LIST OF TASKS ::
1) In the Andersen exhibition speech, where and in what year did Andersen go through his great writing crisis?
2) In the entries, take the lines starting with the one that contains "Given: Enable Ранняя" and going on through the end of the entries, and substitute "Directive" for "Instruction", changing nothing else. Leave the pictures out.

TEXT EXTRACT ::
□ □ □ □ □
Ismail Serageldin


Writing is an Act of Love

 06/12/2005 | The Inauguration of the Exhibition of Hans Christian Andersen, Alexandria, Egypt

Your Royal Highness,

Excellencies, Ladies and gentlemen,

Earlier this year and subsequently, I have had the honor as an ambassador for the campaign for Andersen’s bicentennial to speak of the deceptive simplicity of his talent, of the lasting value o his works, of the magic of his fairytales. Today, as we come close to the end of that great year we launched standing together in the Bibliotheca Alexandrina, we stand together again in the Bibliotheca Alexandrina to inaugurate a special exhibition dedicated to HANS CHRISTIAN ANDERSEN, right here in the heart of the Reading room of the BA.  We anticipate that in the next few weeks in which this exhibition will stand here it will be visited by tens of thousands people.

While we all admire the polished elegance of his finished tales, the sweat of struggle is evident in his private diaries and in the details of his life.  His friend Thorvaldsen helped him over the great writing crisis he experienced in Rome in 1833. And it is thus appropriate that it should be the Thorvaldsens museum that – thanks to the talents of Ms. Annesofie Becker and Mr. Stig Miss – should give us this intimate portrait of Hans Christian Andersen through the legacy of his writings…

It is difficult to imagine that someone who has produced as much written material as Hans Christian Andersen had difficulty writing.  Yet  his career is one of enormous struggle, and his splendid achievements are all the greater for having been accomplished by a man who had to battle his internal doubts and demons, and overcome them in, by and through the act of writing.
□ □ □ □ □
PROVIDED DATA ::
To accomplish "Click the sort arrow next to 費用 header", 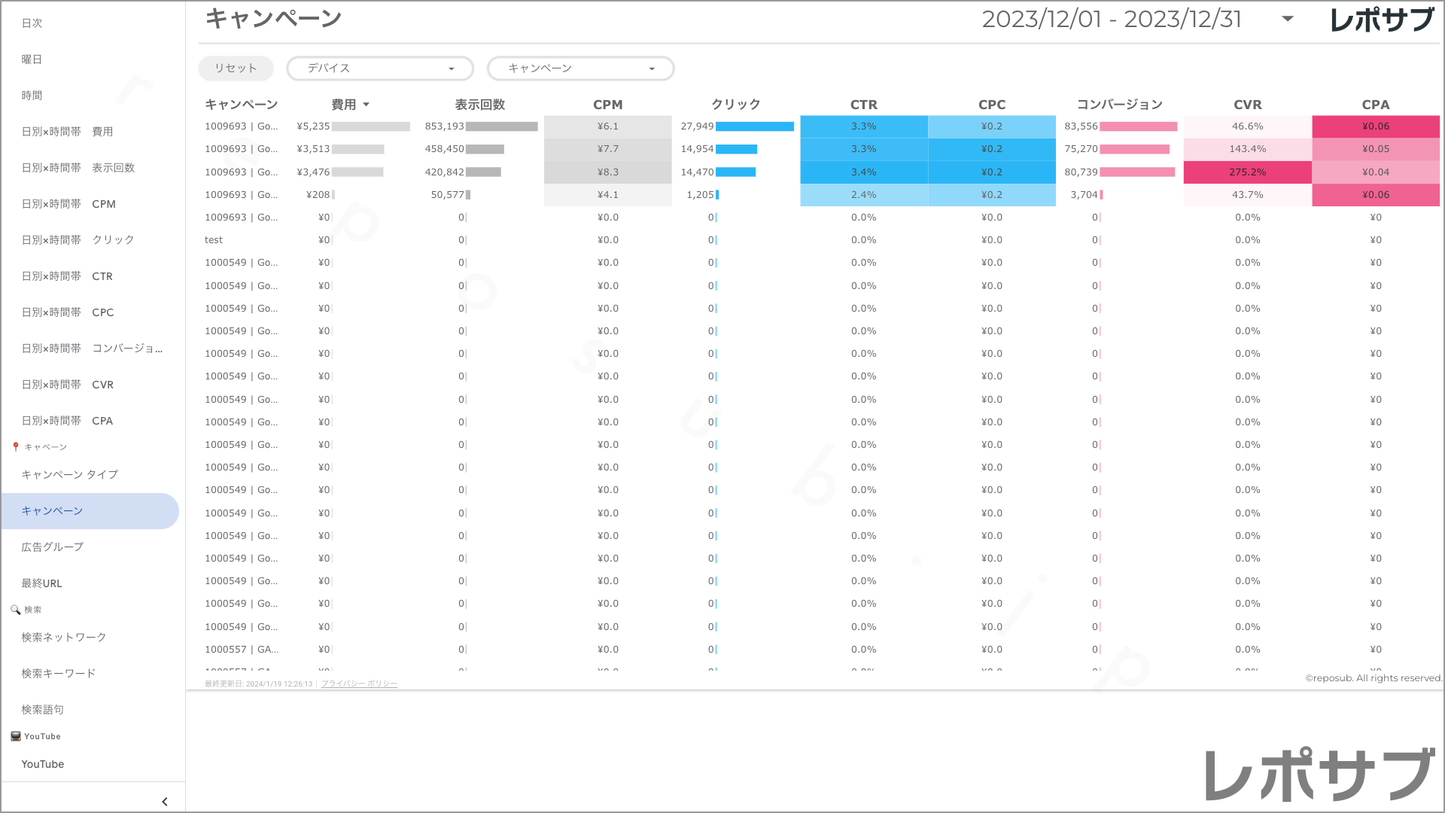I will click(367, 105).
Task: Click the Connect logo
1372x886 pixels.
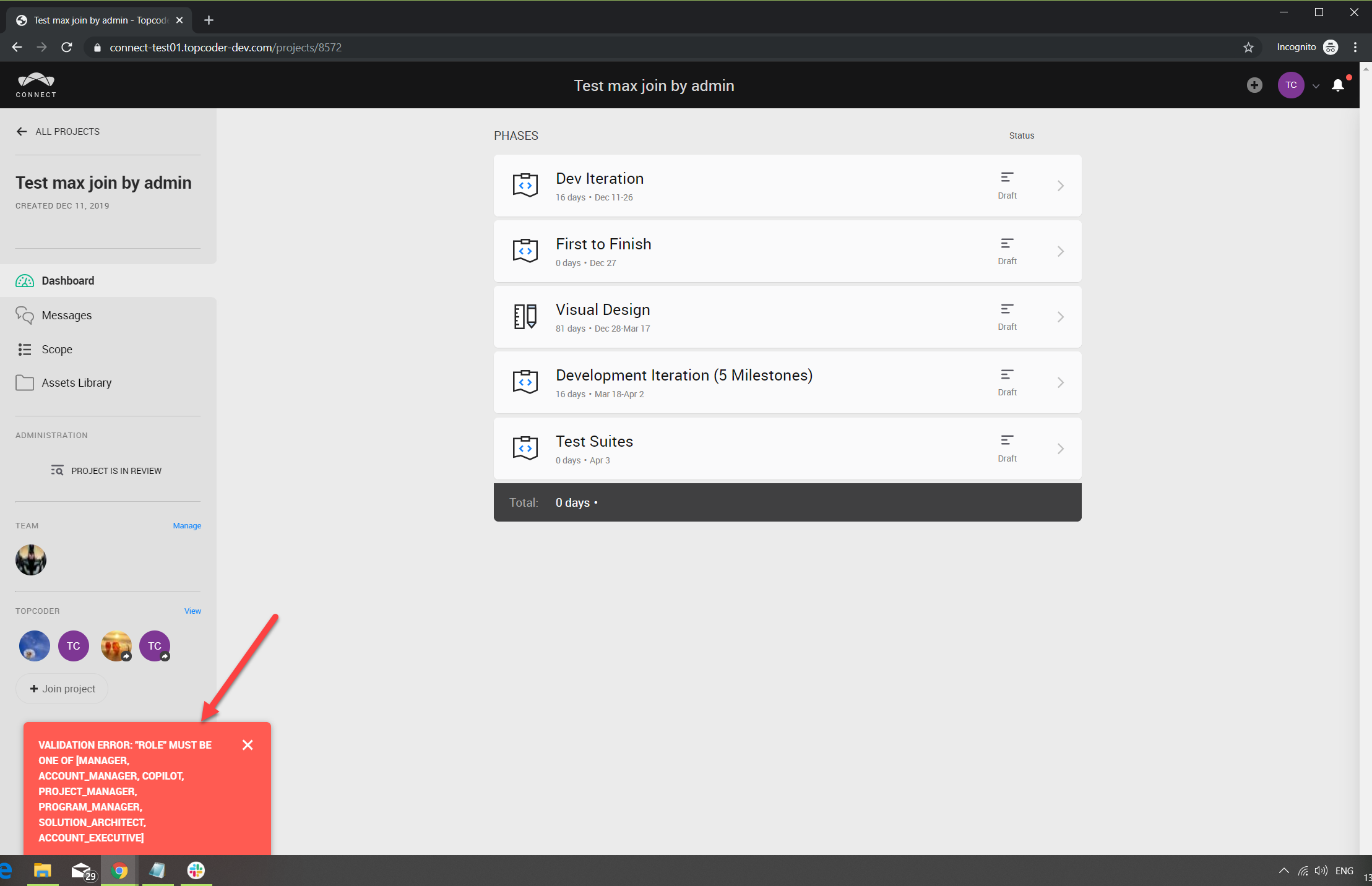Action: tap(36, 85)
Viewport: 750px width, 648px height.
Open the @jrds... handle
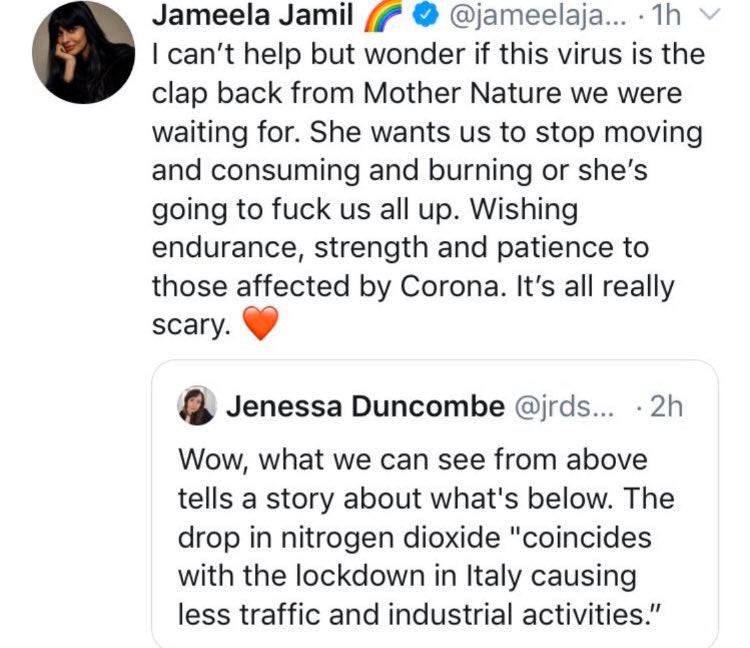[x=563, y=407]
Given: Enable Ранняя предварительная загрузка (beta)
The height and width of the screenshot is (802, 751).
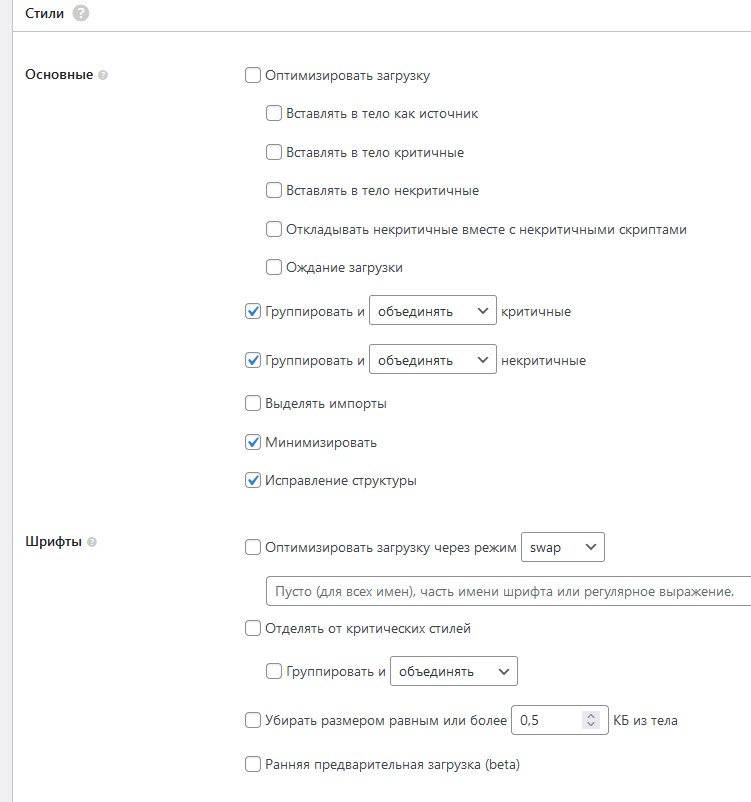Looking at the screenshot, I should pos(253,765).
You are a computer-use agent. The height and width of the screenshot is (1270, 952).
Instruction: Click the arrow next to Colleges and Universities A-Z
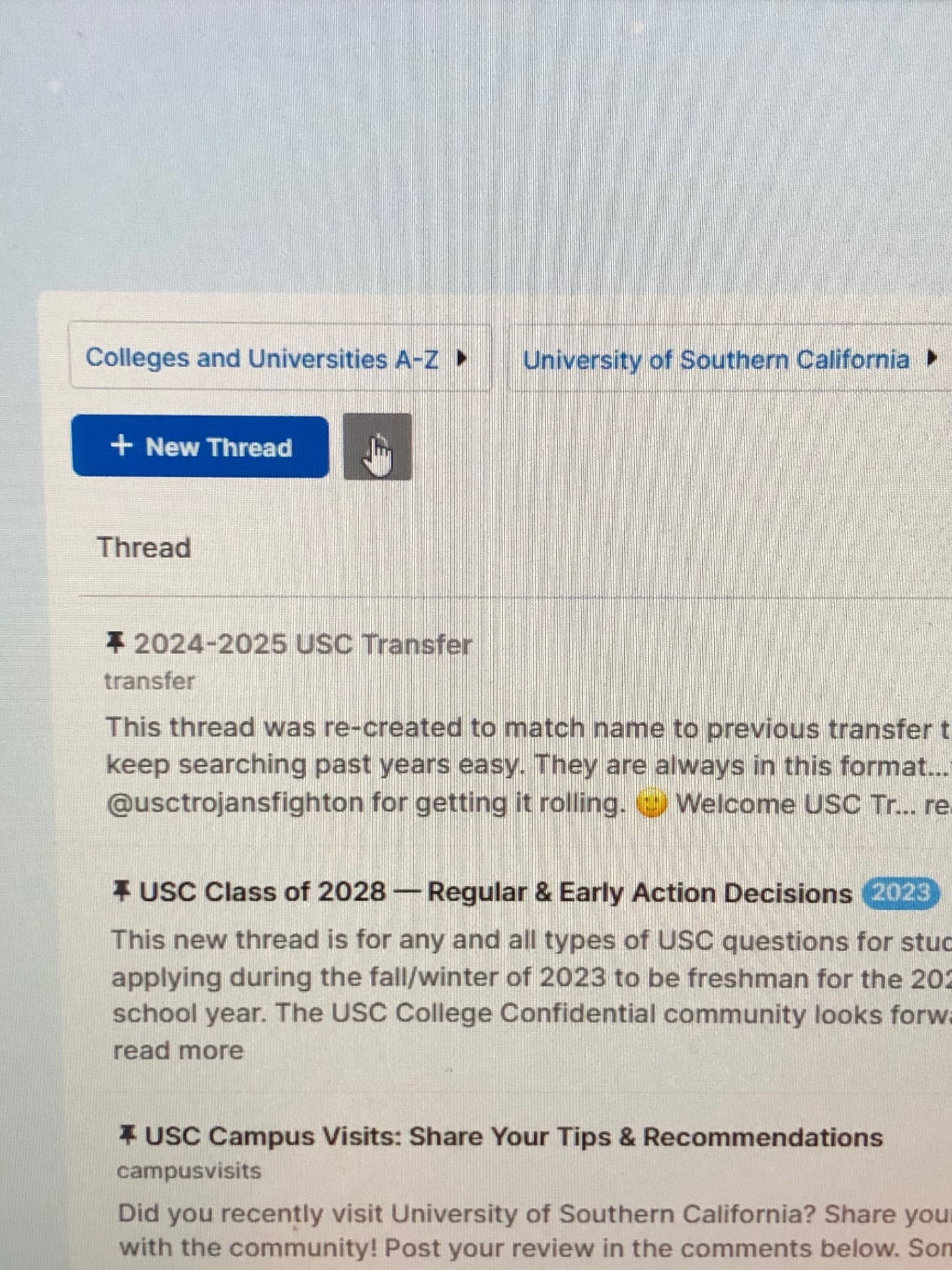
□ □ □ □ □
ANSWERS TO THE EXERCISES ::
1) In Rome, in 1833.

2)
Given: Enable Ранняя предварительная загрузка (beta)
The height and width of the screenshot is (802, 751).
Looking at the screenshot, I should pos(253,765).
You are a computer-use agent. The height and width of the screenshot is (1270, 952).
Directive: Click the arrow next to Colleges and Universities A-Z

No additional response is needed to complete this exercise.